▸ **TASK GOAL**
Pull each line with the string "dashboard" from the entries.

*** Opening of INFORMATION GIVEN ***

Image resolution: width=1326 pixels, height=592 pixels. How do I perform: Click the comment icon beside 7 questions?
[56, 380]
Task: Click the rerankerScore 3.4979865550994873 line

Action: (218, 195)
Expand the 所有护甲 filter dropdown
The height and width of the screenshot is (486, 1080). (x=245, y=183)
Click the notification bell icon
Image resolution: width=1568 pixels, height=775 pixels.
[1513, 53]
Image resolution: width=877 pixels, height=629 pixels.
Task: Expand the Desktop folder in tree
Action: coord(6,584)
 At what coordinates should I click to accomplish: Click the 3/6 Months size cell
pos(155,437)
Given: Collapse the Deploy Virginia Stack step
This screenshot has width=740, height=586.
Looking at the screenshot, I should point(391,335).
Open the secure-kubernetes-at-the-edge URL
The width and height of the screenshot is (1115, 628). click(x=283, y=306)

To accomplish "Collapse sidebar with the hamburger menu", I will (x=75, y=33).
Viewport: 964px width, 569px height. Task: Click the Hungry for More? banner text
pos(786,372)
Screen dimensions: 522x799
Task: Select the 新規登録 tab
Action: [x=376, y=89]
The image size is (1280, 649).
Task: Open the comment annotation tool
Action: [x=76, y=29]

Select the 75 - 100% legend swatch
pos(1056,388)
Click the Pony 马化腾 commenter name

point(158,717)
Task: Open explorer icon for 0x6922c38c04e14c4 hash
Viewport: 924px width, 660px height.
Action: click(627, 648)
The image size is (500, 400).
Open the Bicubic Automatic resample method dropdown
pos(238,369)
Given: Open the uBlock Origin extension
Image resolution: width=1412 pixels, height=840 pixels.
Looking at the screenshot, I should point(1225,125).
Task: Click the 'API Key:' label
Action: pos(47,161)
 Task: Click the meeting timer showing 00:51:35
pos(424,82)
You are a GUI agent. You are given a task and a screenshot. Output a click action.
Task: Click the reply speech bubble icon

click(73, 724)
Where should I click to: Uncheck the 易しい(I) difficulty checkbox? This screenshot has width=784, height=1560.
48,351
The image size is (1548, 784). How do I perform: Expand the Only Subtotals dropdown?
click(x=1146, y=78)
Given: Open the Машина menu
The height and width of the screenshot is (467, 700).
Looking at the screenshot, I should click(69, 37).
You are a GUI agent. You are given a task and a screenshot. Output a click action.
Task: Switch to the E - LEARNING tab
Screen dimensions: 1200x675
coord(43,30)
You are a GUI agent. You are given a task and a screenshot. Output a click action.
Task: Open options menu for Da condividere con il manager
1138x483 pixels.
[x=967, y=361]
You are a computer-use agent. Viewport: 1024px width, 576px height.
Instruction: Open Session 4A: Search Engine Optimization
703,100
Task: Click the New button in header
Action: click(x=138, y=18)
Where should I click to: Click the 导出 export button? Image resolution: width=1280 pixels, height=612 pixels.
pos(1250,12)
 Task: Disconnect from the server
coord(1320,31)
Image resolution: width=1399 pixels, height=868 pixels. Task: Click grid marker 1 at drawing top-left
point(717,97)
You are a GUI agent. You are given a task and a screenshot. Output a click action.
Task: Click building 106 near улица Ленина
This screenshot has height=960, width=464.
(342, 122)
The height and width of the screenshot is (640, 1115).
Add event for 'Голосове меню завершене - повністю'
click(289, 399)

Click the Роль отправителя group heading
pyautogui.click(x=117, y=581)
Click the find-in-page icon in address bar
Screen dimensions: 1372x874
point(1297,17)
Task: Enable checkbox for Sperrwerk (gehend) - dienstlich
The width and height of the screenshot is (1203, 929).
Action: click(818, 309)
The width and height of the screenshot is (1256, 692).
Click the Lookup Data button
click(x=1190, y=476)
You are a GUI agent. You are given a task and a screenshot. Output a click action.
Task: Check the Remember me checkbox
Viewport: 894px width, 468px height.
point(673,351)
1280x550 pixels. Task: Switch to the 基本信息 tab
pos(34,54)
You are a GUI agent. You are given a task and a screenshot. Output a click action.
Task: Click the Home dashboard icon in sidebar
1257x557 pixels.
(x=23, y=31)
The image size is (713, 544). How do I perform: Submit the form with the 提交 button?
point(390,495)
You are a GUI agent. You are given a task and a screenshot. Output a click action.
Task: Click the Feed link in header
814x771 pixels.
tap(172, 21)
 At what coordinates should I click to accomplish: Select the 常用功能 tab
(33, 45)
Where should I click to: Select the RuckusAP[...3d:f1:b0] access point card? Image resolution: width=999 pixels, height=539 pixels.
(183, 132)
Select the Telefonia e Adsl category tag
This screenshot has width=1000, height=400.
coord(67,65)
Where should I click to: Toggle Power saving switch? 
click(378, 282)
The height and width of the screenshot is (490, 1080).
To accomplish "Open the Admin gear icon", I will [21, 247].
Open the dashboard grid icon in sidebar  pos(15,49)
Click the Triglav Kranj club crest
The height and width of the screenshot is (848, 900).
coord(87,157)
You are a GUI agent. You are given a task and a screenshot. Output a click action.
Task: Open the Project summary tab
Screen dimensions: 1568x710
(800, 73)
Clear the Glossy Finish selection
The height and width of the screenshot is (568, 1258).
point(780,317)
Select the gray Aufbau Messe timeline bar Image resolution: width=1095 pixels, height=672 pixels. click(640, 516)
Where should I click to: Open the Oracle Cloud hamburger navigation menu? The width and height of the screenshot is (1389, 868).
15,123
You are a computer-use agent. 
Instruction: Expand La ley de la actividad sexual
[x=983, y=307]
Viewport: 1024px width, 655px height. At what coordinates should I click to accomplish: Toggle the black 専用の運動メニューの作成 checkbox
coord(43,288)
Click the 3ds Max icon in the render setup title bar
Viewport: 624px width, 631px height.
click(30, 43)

*** Close of INFORMATION GIVEN ***

▸ **WRITTEN RESPONSE**
Task: Click the Home dashboard icon in sidebar
Open the dashboard grid icon in sidebar  pos(15,49)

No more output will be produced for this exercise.